In rural America years ago, a home’s water supply required a well and a hand pump. And placed on or near each well, usually, would be a can or jar of water. It was not there for thirsty people to drink; it was for the pump. A dry pump generally would not draw water from the well. To create the vacuum or lowered pressure needed to make it work, the pump had to be “primed” by pouring water into it.
It was such a familiar processes to everyone in America that “priming the pump” became the term used in Congress to describe spending programs aimed at energizing an economy or an industry that seemed to need a boost.
Now, of course, we call the process an economic stimulus — the principal difference being that an economic stimulus is a lot more expensive.
When John Maynard Keynes wrote his “General Theory of Employment, Interest and Money” in 1936, he provided the theoretical framework behind using government spending to increase aggregate demand, providing an economic stimulus. In practical terms, it meant using government’s resources, and its good credit, to put money into people’s hands so that they would spend it and get the economy moving again.
The implications of Keynes’ theory were very promising. It appeared that we could finally prevent the kind of deep recessions that had plagued capitalism throughout its history. On the basis of that promise, Keynesian economic theory ruled economics for several decades.
Over time, some of the limitations of Keynes’ theory became clearer. One of the main difficulties is that government spending, and therefore fiscal policy, is in the hands of Congress, which does not always use its power wisely. For this and other reasons, monetary policy, controlled by the Federal Reserve, gradually replaced Keynesian economics and for a time appeared more effective. Even Congress came to like monetary theory because it could spend what it liked and the Federal Reserve would clean up any messy side effects.
As Keynes understood, though, monetary policy has some limitations, too. Within the bandwidth of normal operations, changing the money supply and short-term interest rates exerts a powerful, virtually irresistible force on the economy. But if the economy moves outside that bandwidth, especially on the downside, monetary policy may not have the horsepower to bring it back.
And so it seems in our current economic situation. Monetary policy has pushed the short-term interest rate close to zero and created money like crazy … to no visible effect. That is why we have come back to fiscal policy, pump priming and economic stimulus programs.
We have already enjoyed one economic stimulus program. Earlier this year, the government mailed checks to taxpayers in amounts ranging from $300 to $1,200.
The bailout program being engineered for General Motors and Chrysler is not, strictly speaking, an economic stimulus program. It is more of an economic preventive medicine program. No new jobs will result, for example, but some job losses will be delayed or prevented. Taken in its entirety, the automobile industry bailout is not really intended to revive the economy but to forestall a further, worsening slowdown.
The plan being proposed by President-elect Barack Obama is a genuine economic stimulus program. In fact, it is a classic public works project that would pour funds into the nation’s road and rail transportation systems and also finance such things as energy conservation programs.

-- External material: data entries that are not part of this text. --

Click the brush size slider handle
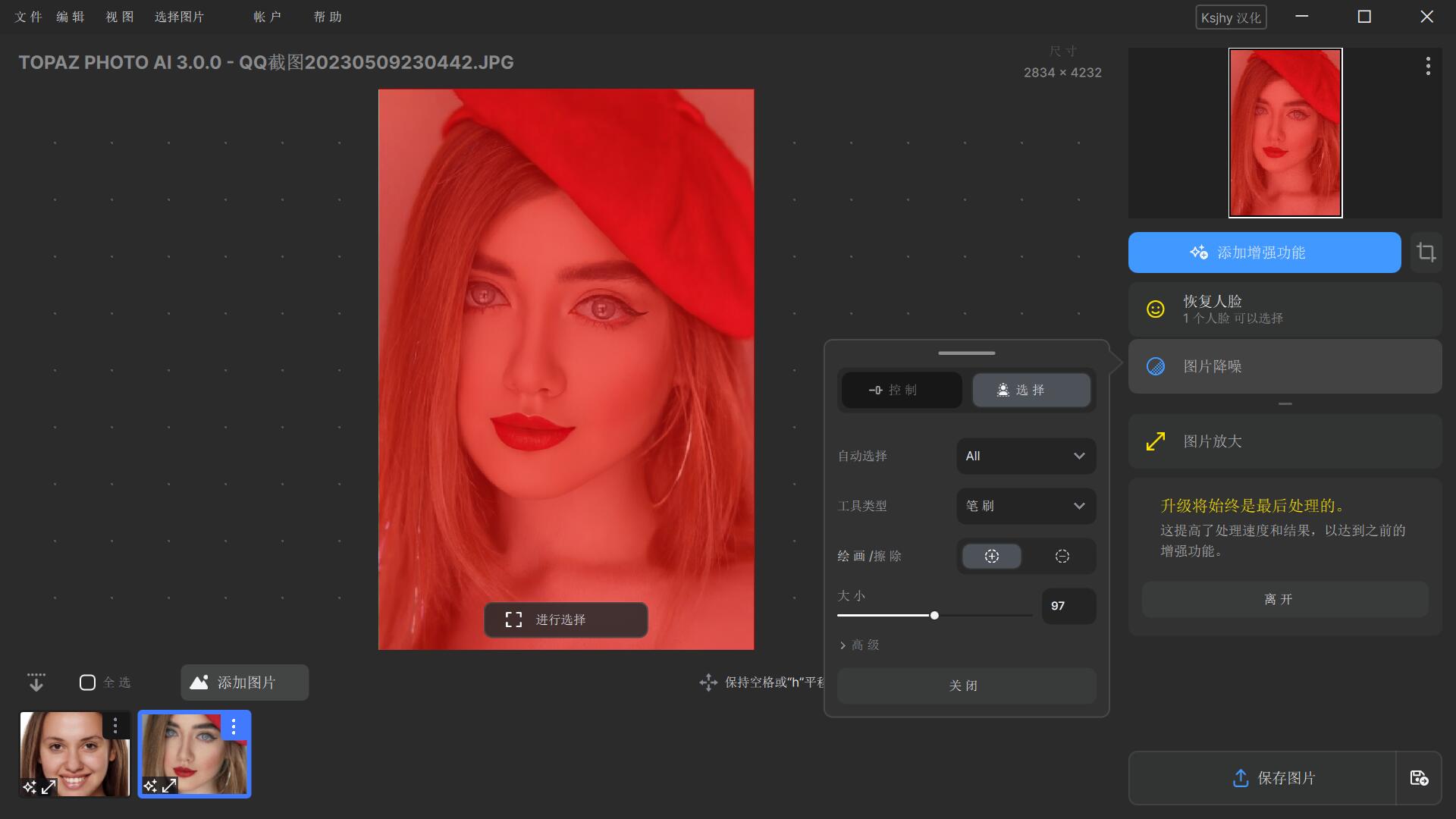click(934, 616)
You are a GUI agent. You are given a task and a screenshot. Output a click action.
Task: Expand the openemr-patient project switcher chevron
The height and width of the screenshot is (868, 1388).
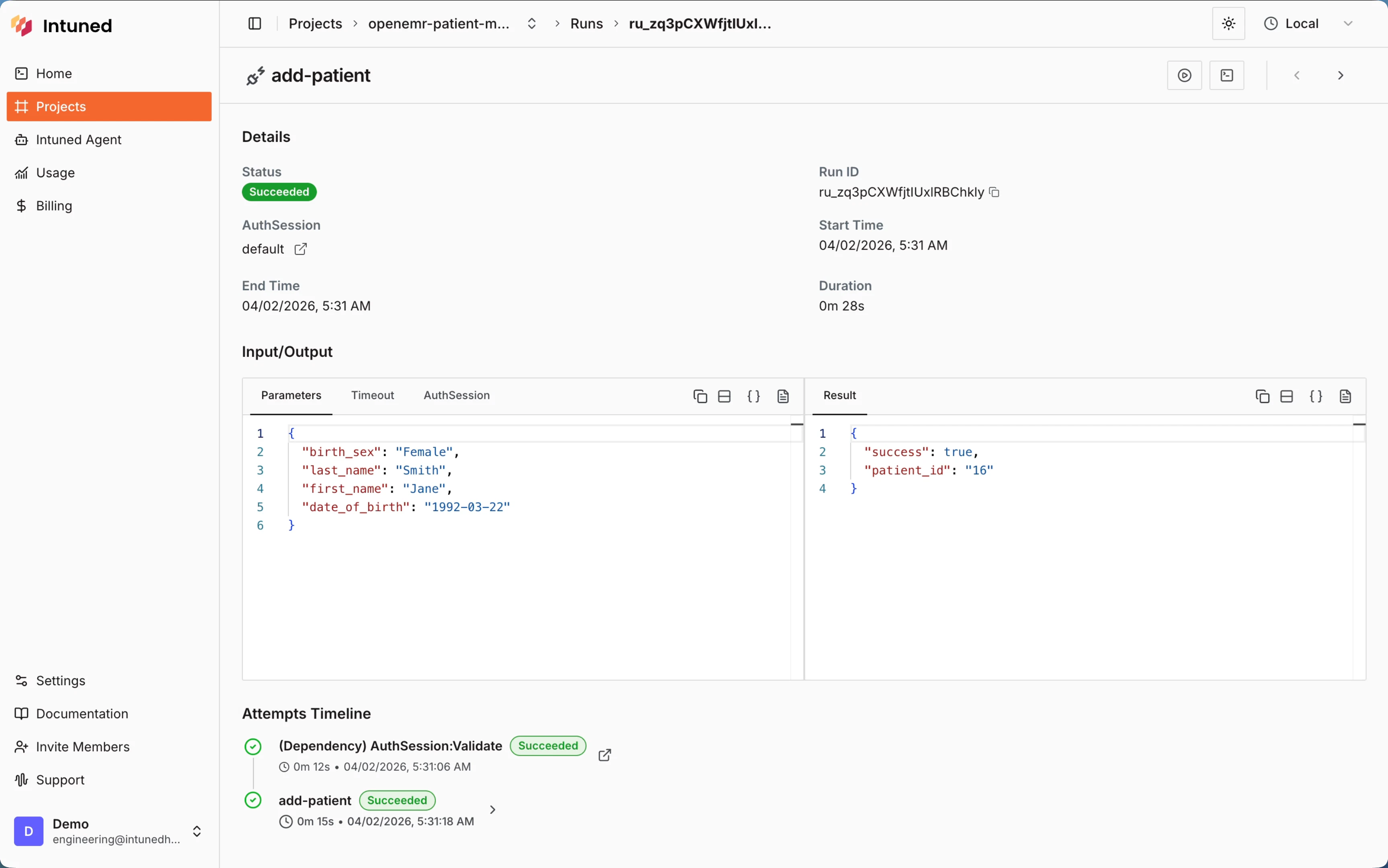tap(532, 24)
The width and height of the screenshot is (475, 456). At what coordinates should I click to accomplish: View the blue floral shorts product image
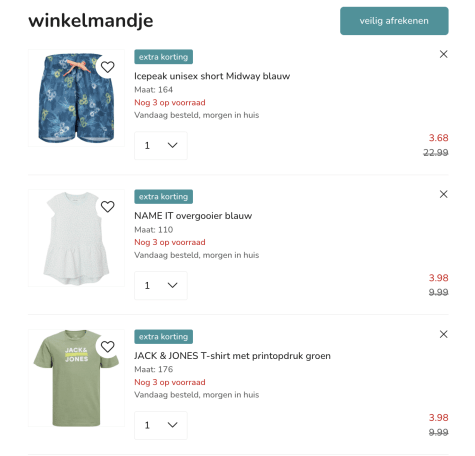pyautogui.click(x=76, y=98)
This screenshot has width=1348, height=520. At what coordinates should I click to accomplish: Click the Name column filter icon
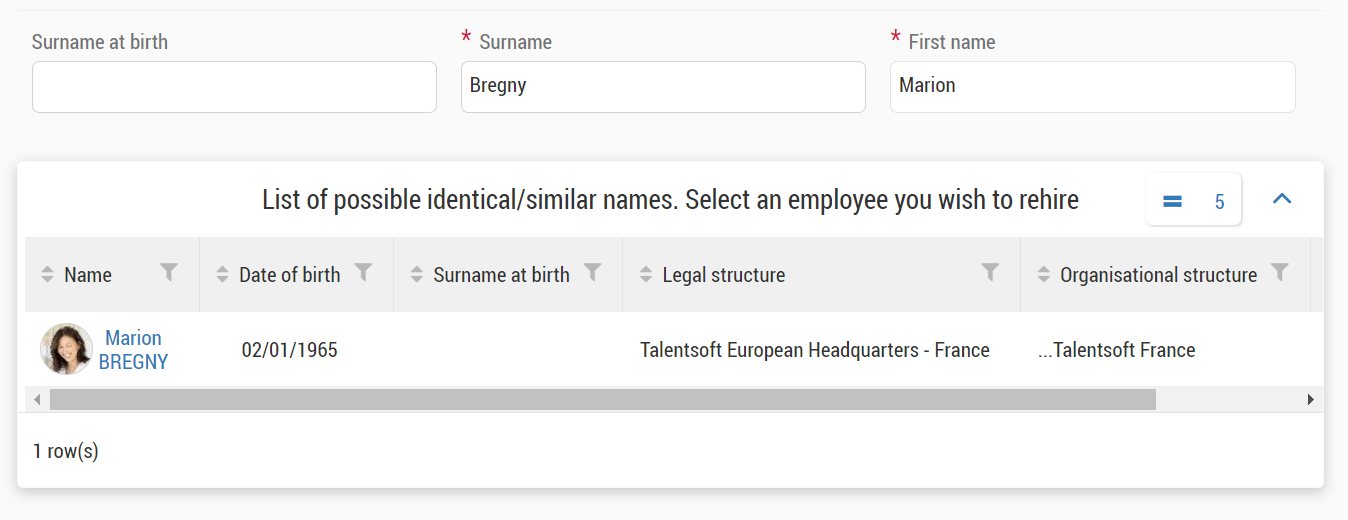pyautogui.click(x=170, y=272)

Whether that would be more effective than a rerun of the earlier mail-out-the-checks program is far from certain, though. While the “jobs value” of infrastructure investment cannot be denied, it is also true that today’s construction projects do not involve as many jobs as they did in the 1950s, when the Interstate Highway System was begun.
The most attractive aspect of Obama’s plan is that spending money on roads and bridges makes sense and can have a lasting positive effect on our economy. (The passenger rail projects and the think tank-designed happiness schemes in his plan are another matter, but Congress can redline that stuff when the time comes.)
One of the limitations of Keynesian economic theory is that it doesn’t distinguish between useful government spending and wasteful, boneheaded schemes. Government spending equals government spending, period. In his economic model, there is no afterlife for taxpayer-funded investments.
But as we evaluate various economic stimulus programs, we should remember that the reason we treasure the Interstate Highway program is not for its economic stimulus effects in the 1950s but for its economic efficiency effects in the decades that followed.
We and Congress may have to face the uncomfortable reality of an economy where it is not a matter of choosing between an infrastructure program and a check-based direct stimulus. We may need both.
James McCusker is a Bothell economist, educator and consultant. He also writes a monthly column for the Snohomish County Business Journal.